Tuesday 19 April 2005

Twighlight of the Ring

To the London Coliseum on Saturday to see the final instalment of ENO’s Ring. Having missed the first 2 instalments for personal reasons, this was only our 2nd exposure to Phyllida Lloyd’s wacky world of Wagner.

I could just about cope with Siegfried and Brunnhilde’s ‘Little House on the Prairie’ idyll during the prologue, though I was rather disturbed at the sheer dislocation between the rather twee visual signals and the magnificent music. Was Lloyd trying to tell us that the love between Siegfried and Brunnhilde was not real? This was only 1 of many instances where I felt that Lloyd was telling us a different story to Wagner; more particularly, she seemed to ignore the implications of the leitmotifs in the orchestra. Having the Gibichungs living in some sort of classy hotel spa is OK too, but why was Hagen wearing a shalwar kamiz and why was did Gutrune’s dresses have a distinctly Bollywood flavour.

By the end of Act 1 we were happy enough and still prepared to trust Lloyd, but Act 2 is the most complex of the opera and takes you to the heart of the drama. And here, Lloyd decided to depict the complicated manoeuvrings between Hagen, Gutrune, Gunther, Siegfried and Brunnhilde as some sort of Jerry Springer-like show with Hagen as the host. Not only did this completely took the drama out of the piece but it undermined the principals attempts to create coherent music drama. Lloyd’s view of the fundamental drama was further compromised by her having Brunnhilde apparently going into Gunther’s bed at the end of the act. Previously in the Act, Hagen’s dream had been complicated by his masturbatory visions of Gutrune and nothing Andrew Shore as Alberich could do would redeem the situation. A shame as Gidon Saks was a superb Hagen, when he was allowed to be.
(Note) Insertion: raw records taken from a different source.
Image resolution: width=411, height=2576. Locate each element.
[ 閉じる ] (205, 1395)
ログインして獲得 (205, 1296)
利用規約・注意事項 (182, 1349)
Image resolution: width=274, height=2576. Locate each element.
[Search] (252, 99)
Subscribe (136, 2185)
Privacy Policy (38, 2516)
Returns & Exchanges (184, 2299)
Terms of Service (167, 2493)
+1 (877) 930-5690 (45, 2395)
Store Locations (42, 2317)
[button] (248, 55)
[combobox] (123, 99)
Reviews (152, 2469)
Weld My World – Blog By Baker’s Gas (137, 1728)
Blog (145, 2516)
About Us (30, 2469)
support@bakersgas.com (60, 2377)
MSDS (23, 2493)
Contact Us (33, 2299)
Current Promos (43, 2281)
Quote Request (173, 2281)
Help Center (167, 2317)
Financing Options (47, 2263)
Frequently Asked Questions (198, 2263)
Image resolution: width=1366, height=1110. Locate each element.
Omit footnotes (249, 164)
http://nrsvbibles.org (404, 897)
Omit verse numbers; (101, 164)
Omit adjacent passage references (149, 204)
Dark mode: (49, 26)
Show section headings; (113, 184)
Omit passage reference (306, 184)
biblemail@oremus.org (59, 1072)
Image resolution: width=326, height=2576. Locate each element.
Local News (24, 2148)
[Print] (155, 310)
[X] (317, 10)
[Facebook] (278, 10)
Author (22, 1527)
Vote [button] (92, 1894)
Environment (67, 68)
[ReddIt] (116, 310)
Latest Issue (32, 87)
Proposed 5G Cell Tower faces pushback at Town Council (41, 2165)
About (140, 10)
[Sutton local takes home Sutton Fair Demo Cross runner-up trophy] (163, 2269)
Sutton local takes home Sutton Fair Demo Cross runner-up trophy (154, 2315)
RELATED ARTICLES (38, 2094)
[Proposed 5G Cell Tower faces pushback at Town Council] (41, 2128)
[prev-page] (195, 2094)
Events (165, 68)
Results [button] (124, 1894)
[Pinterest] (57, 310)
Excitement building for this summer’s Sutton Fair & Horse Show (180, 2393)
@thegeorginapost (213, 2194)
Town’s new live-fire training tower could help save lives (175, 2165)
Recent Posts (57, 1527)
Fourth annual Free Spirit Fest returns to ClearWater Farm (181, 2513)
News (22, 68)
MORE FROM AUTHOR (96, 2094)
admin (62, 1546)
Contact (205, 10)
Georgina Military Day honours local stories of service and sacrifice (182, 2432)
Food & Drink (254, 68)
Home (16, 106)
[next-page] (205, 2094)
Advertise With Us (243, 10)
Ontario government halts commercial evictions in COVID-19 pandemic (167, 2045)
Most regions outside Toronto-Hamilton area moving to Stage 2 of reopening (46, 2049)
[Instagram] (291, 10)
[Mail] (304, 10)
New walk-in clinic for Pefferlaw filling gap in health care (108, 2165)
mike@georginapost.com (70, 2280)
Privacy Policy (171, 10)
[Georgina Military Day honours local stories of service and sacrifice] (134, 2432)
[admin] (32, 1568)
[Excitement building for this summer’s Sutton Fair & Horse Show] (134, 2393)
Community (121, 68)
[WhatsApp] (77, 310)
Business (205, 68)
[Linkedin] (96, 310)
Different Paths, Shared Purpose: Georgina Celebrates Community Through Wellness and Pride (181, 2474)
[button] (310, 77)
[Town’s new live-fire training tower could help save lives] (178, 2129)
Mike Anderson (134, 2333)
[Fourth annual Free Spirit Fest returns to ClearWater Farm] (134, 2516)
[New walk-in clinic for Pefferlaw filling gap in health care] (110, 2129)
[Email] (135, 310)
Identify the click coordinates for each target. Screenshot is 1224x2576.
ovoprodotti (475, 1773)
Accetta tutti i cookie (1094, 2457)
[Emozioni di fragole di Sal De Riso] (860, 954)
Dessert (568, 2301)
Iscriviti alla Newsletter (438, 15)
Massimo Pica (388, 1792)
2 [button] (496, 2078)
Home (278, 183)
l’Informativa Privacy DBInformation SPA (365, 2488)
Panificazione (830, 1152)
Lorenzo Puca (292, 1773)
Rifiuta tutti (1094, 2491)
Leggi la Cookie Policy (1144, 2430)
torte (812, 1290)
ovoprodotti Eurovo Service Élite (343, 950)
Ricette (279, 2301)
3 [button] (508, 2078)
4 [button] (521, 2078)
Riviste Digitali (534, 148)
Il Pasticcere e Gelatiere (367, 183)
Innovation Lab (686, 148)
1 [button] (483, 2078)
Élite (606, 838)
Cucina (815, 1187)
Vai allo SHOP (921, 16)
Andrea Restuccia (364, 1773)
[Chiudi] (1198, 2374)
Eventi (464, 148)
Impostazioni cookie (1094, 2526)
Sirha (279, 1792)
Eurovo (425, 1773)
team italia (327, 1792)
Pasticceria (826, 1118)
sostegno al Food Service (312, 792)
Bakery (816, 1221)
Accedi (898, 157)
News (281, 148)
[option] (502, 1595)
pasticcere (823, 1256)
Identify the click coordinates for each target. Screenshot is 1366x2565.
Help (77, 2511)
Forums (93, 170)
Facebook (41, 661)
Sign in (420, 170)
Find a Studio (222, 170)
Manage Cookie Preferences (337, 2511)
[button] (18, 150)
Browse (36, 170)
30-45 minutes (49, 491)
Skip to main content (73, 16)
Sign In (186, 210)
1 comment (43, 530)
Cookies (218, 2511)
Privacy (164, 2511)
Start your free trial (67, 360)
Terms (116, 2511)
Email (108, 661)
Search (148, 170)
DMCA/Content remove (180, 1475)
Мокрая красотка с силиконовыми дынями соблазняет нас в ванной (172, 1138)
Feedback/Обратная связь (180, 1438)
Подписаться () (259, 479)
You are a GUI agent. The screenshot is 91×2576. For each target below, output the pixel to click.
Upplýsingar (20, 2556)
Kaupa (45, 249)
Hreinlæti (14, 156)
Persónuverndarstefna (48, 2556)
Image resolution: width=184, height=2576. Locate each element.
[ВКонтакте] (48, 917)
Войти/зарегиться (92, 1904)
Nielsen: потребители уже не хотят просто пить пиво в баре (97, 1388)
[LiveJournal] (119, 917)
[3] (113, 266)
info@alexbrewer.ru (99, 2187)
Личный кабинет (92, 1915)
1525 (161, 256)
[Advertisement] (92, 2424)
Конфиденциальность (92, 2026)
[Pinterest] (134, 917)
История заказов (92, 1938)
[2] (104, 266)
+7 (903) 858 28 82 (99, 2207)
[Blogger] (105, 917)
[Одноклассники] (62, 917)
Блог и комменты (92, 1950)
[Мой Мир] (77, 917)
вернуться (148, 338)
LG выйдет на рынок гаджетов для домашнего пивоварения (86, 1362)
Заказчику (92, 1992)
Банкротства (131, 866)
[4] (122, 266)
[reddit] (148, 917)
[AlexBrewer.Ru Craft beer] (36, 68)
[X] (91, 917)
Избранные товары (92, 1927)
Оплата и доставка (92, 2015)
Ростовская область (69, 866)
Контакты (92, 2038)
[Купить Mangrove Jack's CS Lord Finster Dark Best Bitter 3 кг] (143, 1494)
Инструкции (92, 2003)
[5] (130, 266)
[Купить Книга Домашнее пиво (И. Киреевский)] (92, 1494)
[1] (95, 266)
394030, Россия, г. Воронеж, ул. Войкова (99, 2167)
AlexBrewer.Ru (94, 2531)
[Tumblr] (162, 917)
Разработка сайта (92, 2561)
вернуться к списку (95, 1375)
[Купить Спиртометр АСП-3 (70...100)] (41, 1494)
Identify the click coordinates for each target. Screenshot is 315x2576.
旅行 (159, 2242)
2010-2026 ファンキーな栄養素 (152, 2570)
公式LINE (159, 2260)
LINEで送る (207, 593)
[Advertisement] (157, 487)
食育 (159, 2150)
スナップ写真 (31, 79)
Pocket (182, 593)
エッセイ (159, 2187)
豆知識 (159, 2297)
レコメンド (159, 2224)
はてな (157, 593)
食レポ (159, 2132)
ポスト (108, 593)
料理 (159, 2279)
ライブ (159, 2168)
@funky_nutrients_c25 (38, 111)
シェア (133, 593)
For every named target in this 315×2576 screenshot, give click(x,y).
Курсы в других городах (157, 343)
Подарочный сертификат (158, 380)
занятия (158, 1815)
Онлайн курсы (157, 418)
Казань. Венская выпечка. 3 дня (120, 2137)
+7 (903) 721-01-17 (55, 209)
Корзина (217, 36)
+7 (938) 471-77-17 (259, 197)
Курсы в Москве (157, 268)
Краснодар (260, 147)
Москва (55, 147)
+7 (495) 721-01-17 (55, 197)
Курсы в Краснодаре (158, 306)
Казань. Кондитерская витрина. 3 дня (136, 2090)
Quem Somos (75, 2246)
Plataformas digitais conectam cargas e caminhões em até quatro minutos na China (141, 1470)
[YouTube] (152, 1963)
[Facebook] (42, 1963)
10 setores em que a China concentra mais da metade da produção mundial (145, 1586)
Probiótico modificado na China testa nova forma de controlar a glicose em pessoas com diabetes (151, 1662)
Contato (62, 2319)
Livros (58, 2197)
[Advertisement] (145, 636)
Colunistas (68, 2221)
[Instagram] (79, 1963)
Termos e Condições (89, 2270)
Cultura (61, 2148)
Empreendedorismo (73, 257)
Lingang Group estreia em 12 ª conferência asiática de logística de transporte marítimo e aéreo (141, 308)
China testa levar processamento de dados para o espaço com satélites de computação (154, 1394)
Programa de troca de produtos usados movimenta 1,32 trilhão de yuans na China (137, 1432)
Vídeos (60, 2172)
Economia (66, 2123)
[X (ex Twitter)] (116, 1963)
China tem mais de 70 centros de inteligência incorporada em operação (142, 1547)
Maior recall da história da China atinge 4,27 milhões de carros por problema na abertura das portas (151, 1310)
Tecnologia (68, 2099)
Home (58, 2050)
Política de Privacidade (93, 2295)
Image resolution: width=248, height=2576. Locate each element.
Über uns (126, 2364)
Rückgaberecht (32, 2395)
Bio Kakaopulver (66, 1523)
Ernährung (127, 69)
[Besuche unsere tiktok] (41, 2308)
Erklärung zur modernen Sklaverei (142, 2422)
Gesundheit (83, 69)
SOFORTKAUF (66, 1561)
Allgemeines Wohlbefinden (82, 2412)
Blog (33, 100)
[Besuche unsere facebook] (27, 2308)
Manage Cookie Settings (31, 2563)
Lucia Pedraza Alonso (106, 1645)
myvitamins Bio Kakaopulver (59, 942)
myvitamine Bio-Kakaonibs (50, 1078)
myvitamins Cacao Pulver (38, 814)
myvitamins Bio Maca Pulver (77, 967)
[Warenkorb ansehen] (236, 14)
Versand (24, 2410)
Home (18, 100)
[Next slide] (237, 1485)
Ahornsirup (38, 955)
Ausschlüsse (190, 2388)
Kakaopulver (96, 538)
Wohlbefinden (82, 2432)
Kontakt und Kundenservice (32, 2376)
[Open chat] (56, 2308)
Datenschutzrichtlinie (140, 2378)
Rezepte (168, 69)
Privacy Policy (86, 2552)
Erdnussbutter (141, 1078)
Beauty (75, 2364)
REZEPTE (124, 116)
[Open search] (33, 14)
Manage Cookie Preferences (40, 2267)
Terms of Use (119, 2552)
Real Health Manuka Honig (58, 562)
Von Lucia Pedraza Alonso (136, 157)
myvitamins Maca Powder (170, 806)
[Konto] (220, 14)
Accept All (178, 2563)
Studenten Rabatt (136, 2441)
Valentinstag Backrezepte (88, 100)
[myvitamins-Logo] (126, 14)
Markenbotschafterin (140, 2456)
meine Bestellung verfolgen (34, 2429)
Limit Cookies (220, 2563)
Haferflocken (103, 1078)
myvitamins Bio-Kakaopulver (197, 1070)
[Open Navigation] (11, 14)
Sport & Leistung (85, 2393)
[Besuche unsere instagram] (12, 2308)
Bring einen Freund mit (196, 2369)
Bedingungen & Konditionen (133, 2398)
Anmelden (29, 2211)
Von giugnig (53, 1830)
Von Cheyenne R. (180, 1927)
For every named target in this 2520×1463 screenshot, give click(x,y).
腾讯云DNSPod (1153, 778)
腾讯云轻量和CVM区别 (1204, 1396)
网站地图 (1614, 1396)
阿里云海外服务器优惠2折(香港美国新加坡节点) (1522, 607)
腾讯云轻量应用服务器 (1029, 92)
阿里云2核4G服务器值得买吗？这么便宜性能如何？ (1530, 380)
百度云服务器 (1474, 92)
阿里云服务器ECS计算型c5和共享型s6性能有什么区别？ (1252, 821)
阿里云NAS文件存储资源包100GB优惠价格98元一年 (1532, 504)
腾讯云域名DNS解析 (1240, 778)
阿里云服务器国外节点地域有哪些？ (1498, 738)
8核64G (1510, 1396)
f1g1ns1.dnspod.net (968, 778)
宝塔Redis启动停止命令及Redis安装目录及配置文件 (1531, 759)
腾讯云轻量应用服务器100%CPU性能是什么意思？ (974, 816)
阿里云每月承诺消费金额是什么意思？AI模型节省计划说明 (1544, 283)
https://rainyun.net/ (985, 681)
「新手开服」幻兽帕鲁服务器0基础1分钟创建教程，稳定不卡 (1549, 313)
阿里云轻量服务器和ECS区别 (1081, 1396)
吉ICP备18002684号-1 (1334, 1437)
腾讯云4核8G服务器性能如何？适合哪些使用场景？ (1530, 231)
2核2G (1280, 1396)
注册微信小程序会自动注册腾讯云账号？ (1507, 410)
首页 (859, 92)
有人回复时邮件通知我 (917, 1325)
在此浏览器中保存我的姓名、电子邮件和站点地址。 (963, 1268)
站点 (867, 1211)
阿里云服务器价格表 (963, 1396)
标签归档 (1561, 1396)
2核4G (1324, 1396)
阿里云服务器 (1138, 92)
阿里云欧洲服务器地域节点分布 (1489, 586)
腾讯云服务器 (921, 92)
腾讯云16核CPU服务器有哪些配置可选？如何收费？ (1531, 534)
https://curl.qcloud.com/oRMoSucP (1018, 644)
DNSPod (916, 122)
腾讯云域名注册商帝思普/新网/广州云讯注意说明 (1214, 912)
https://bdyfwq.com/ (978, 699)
Our appreciation was further compromised by a situation that Lloyd could not have envisaged. When the chorus were no longer required, instead of them going off stage Lloyd has them hide behind some of the scenery. But by accident (or design) they were visible and the revenge trio was accompanied by the sight of members of the chorus playing charades in silhouette!

By Act 3 we were wondering what else we were in for. Not much as it turned out as most of the act was played out on a black stage with just three girders across the floor and thin wires running up to the ceiling, almost as if someone had forgotten to add the scenery proper. Oh, and I forgot, there was also a platform for the Rhinemaidens pole-dancing poles.

It might have seemed a good idea, way back on day 1 of the cycle, to make the Rhinemaidens into pole-dancers. But Wagner did not envision this when he brought them back for their encounter with Siegfried in Act 3 and Lloyd’s conception did not do much to help the drama. We also had a very stagy bear running across the stage during the hunt, one of a number of moments when the audience laughed inappropriately.

The only coup de theatre came in the final moments of Act 3 when the girders lifted up to reveal shimmering curtains representing the Rhine, a beautiful moment; I just wish there had been more of them

Musically things have improved in the conducting and orchestral departments though I am still not convinced that Paul Daniel is a natural Wagnerian. Richard Berkeley Steele has developed into an extremely useful Siegfried, though he will probably make more impact in a slightly smaller house. And in a production where he does not have to pretend to be half his age, resulting in him coming over rather like Jeremy Clarkson. As I have said, Gidon Saks was outstanding. Claire Weston and Iain Paterson made a good impression as the Gibichungs and Weston’s soprano is definitely one to watch in this repertoire. Kathleen Broderick has developed as Brunnhilde, but she is still hyperactive on stage and needs to learn that less is more sometimes. Here account of the music was always carefully paced, she lacks the vocal resources to ever let go and it was only in the very closing moments of the Immolation Scene that she really soared. The single biggest puzzle of this Ring is why someone like Susan Bullock is not singing the role rather then Broderick, a singer whose voice would be far more suitable to doing Wagner in one of the smaller German houses rather than in the cavernous spaces of the Coliseum

You may have noticed rather a gap between our attending the opera and my posting this notice. I was so furious after the performance that it took some considerable time for me to be able to write this piece rationally. The big shame is that my partner, who was hearing the opera for the first time, has taken away a rather skewed view of the piece. I only hope that musically, at least, the Royal Opera will be able to remedy the situation.